Asimismo, acusaba al gobierno de Largo Caballero de pretender dar un golpe de estado e instaurar la dictadura del proletariado en plena contienda, si bien los soviéticos, según Campoamor, le convencen para que frene sus pretensiones y mantenga la lucha “bajo la bandera de la democracia republicana y no solo al abrigo de la dictadura proletaria”.
Otras sentencias de Campoamor no son menos explícitas a la hora de desmentir algunos de los tópicos de la “memoria histórica”. Entresaco de su libro citado algunas de ellas:
-“¿Fascismo contra democracia? No, la cuestión no es tan sencilla. Ni el fascismo puro ni la democracia pura alientan a los dos adversarios”
-“Palabras como fascismo o democracia que se pretende inscribir en las banderas de los gubernamentales o de los insurrectos son del todo inadecuadas y no permiten explicar los objetivos de la guerra civil, ni justificarla”.
-“La heterogénea composición de los grupos que constituyen cada uno de los bandos, demuestra que hay al menos tantos elementos liberales entre los alzados como anti-demócratas en el bando gubernamental”.
No menos contundente es su pronóstico sobre el destino de España una vez terminada la guerra: fuera cual fuera el vencedor, se implantaría una dictadura. Si ganan los gubernamentales, escribe, “ese triunfo no llevará a un régimen democrático, ya que los republicanos ya no pintan nada en el grupo gubernamental.
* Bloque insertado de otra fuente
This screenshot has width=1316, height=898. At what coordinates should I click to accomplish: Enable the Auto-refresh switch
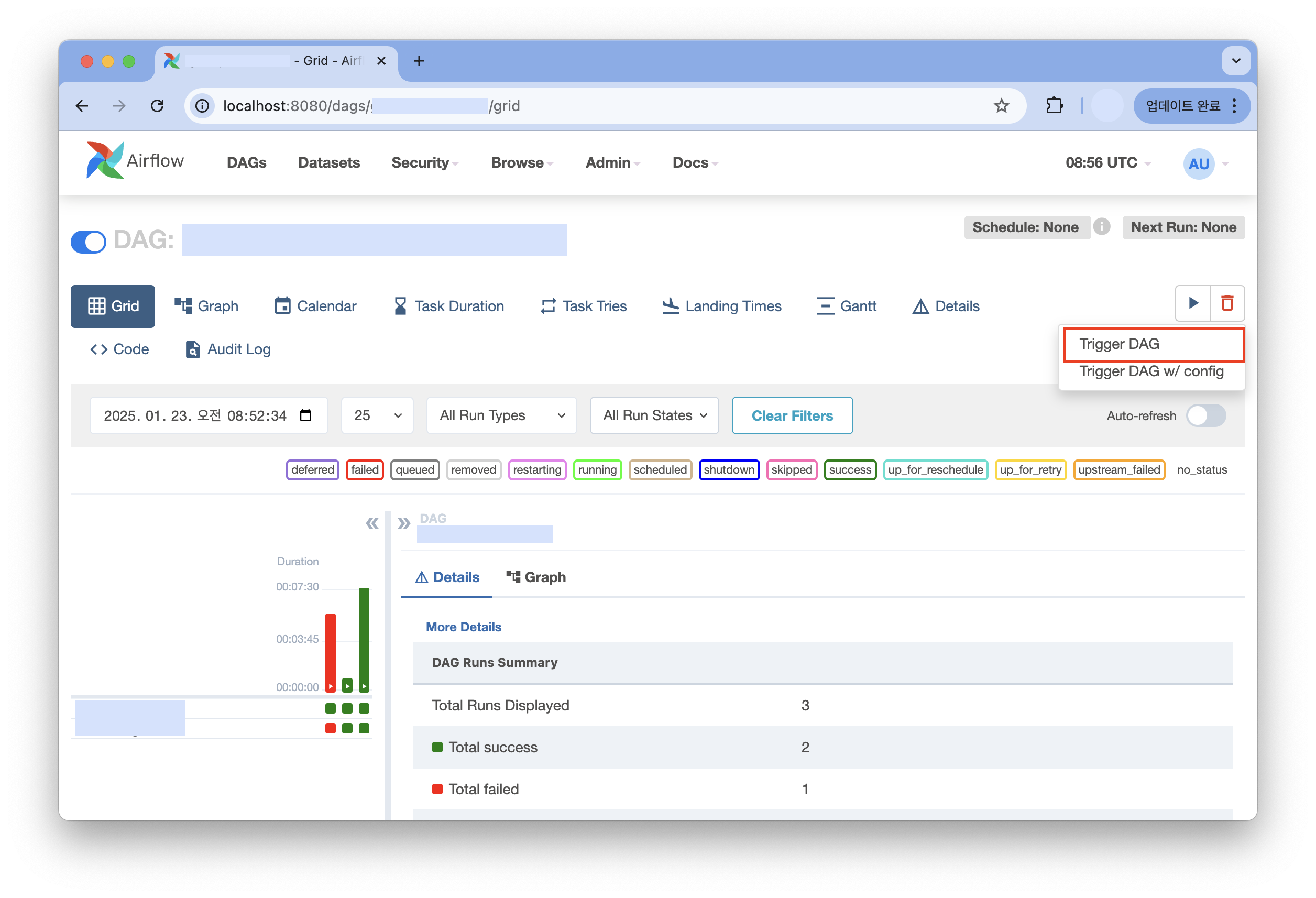[x=1205, y=415]
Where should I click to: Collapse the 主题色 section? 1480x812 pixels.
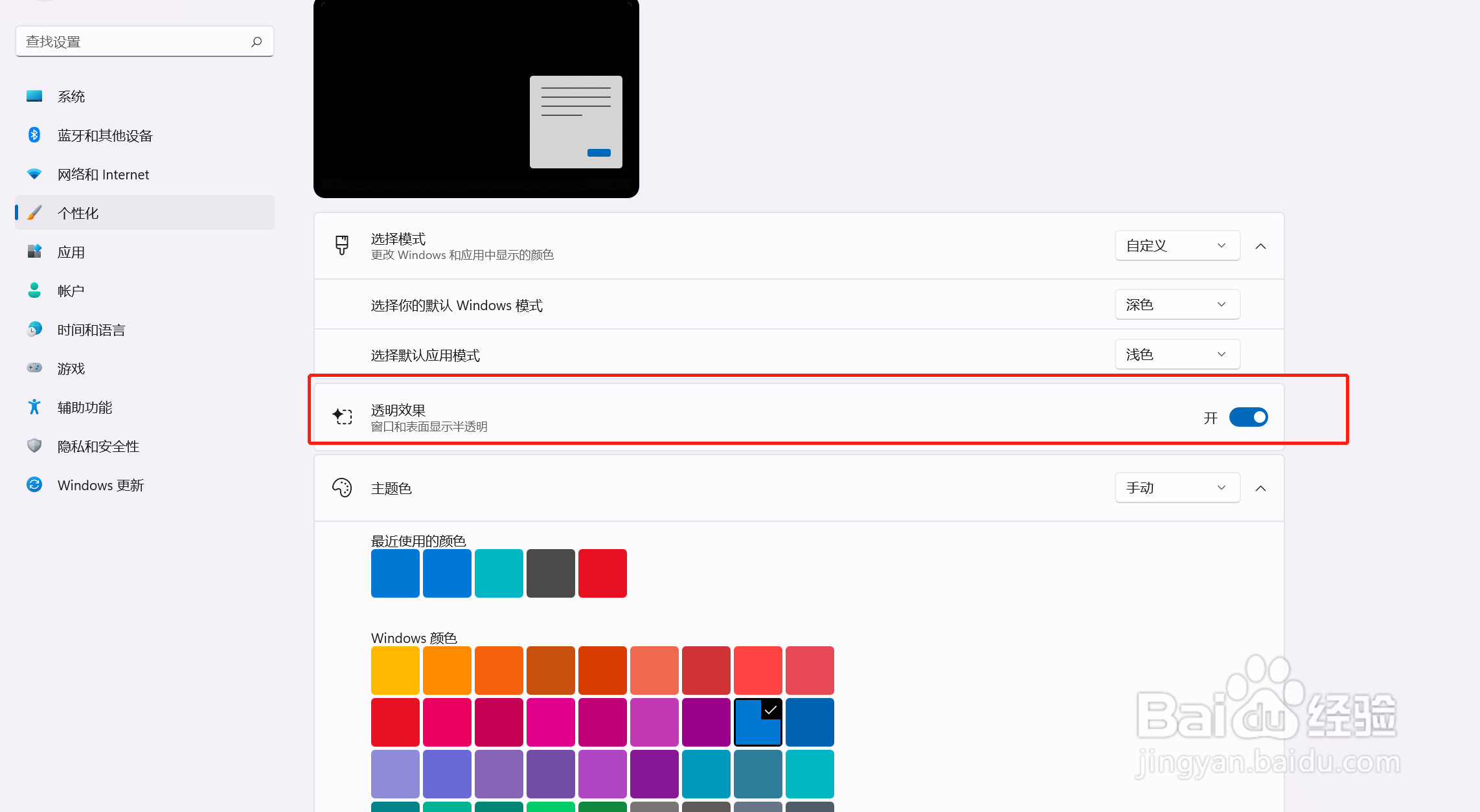(1260, 488)
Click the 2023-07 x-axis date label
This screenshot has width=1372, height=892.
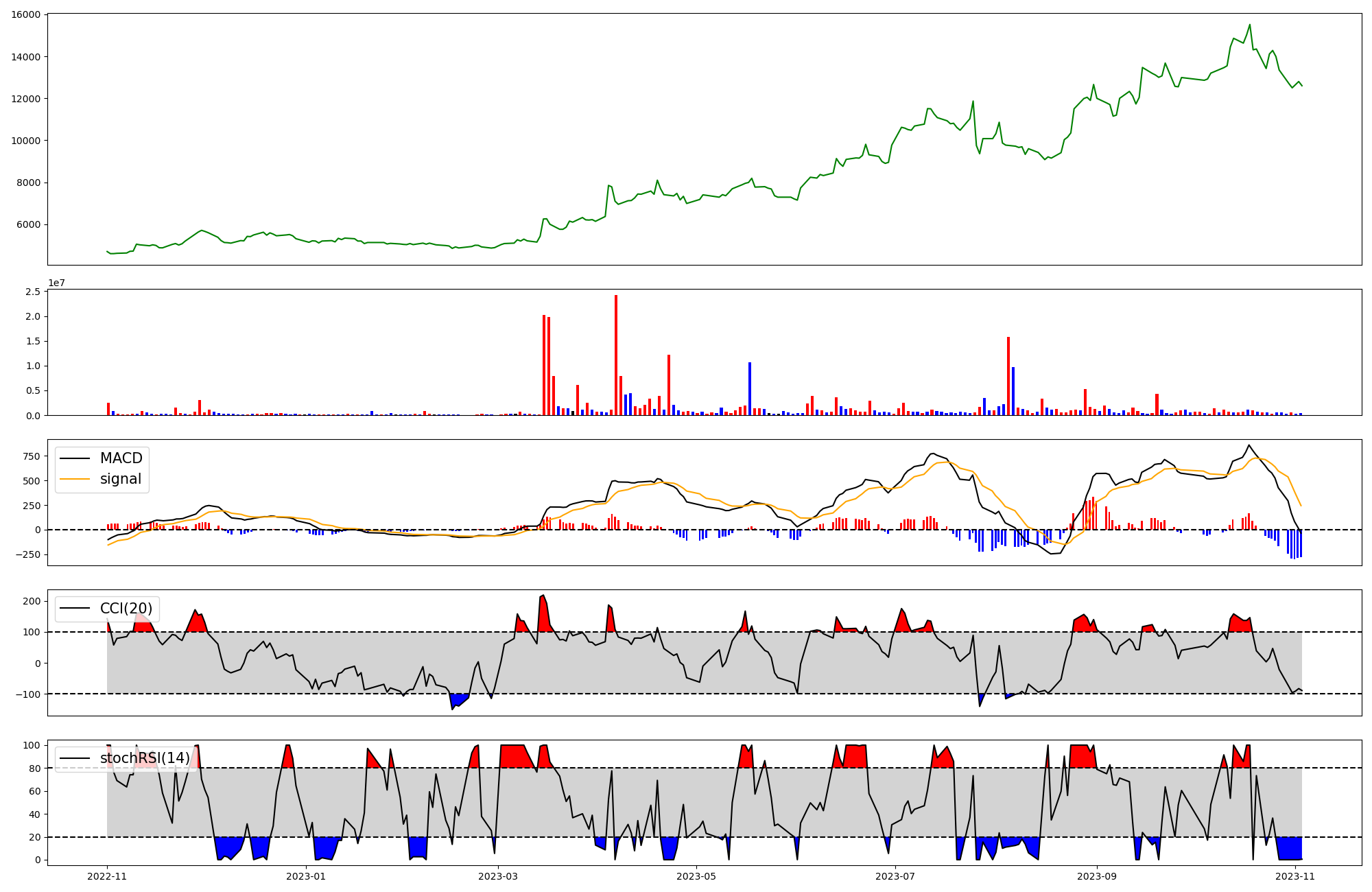click(895, 876)
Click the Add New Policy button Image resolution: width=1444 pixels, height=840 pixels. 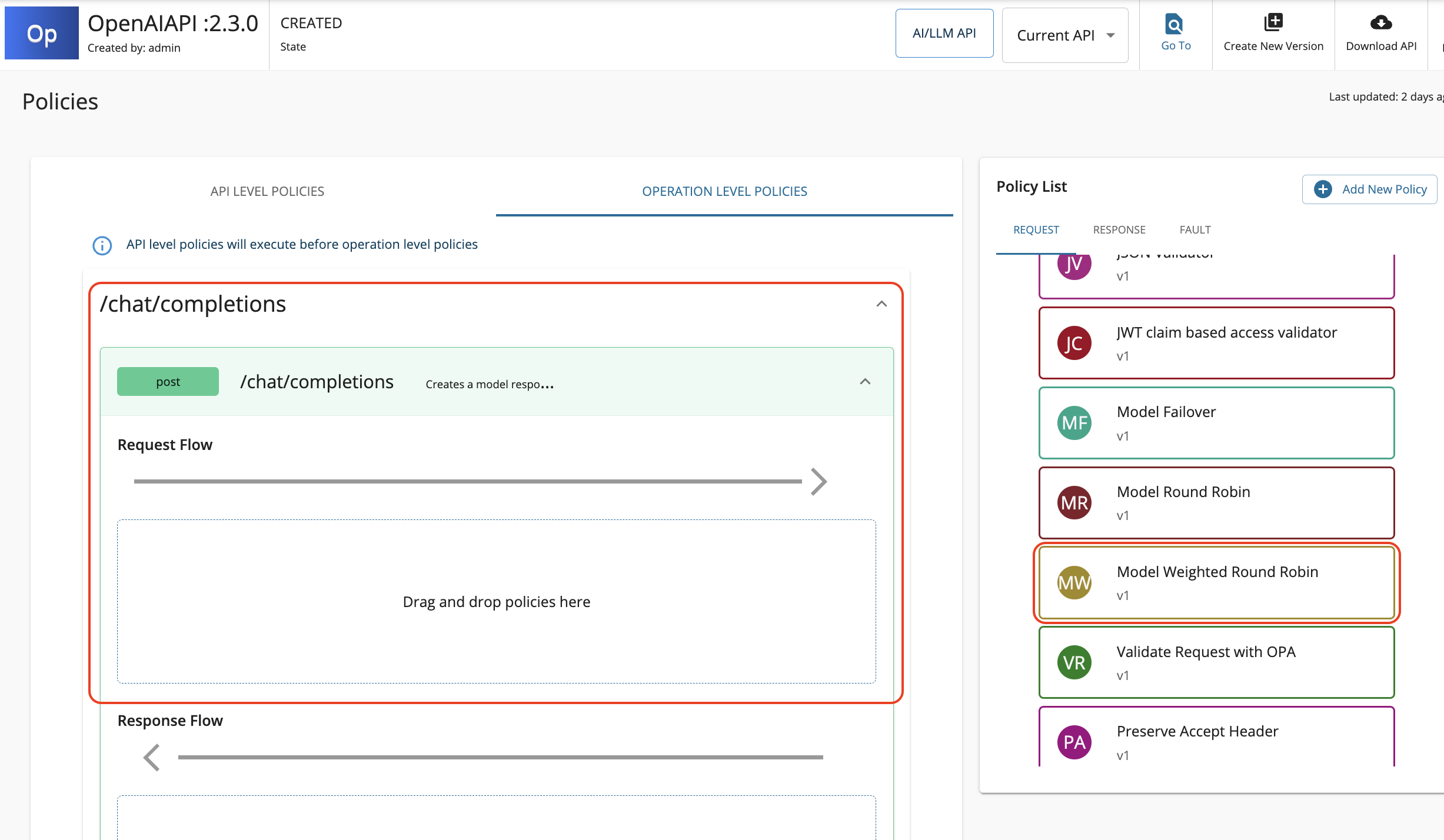[1369, 189]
El triunfo de los gubernamentales será el de las masas proletarias, y al estar divididas esas masas nuevas luchas decidirán si la hegemonía será para los socialistas, los comunistas o los anarcosindicalistas. Pero el resultado solo puede significar la dictadura del proletariado, más o menos temporal, en detrimento de la República democrática”.
El recuerdo de Clara Campoamor, como el de todas las voces de la Tercera España, bien podría haber servido al muñidor de la “memoria histórica” como pretexto de una aproximación crítica al papel del PSOE en aquel aciago momento histórico, en vez de servir de excusa para seguir ahondando en la ocultación de su responsabilidad en aquel desastre nacional. Una sincera apropiación de la figura y el legado de la liberal madrileña debería haber pasado inexcusablemente por asumir y reconocer su lección contra el odio, la intolerancia y el sectarismo. Por eso, ver que la figura de doña Clara fue exclusivamente objeto de manoseo por el mayor sembrador de aquellos vientos tempestuosos en nuestra democracia, me produjo una profunda tristeza.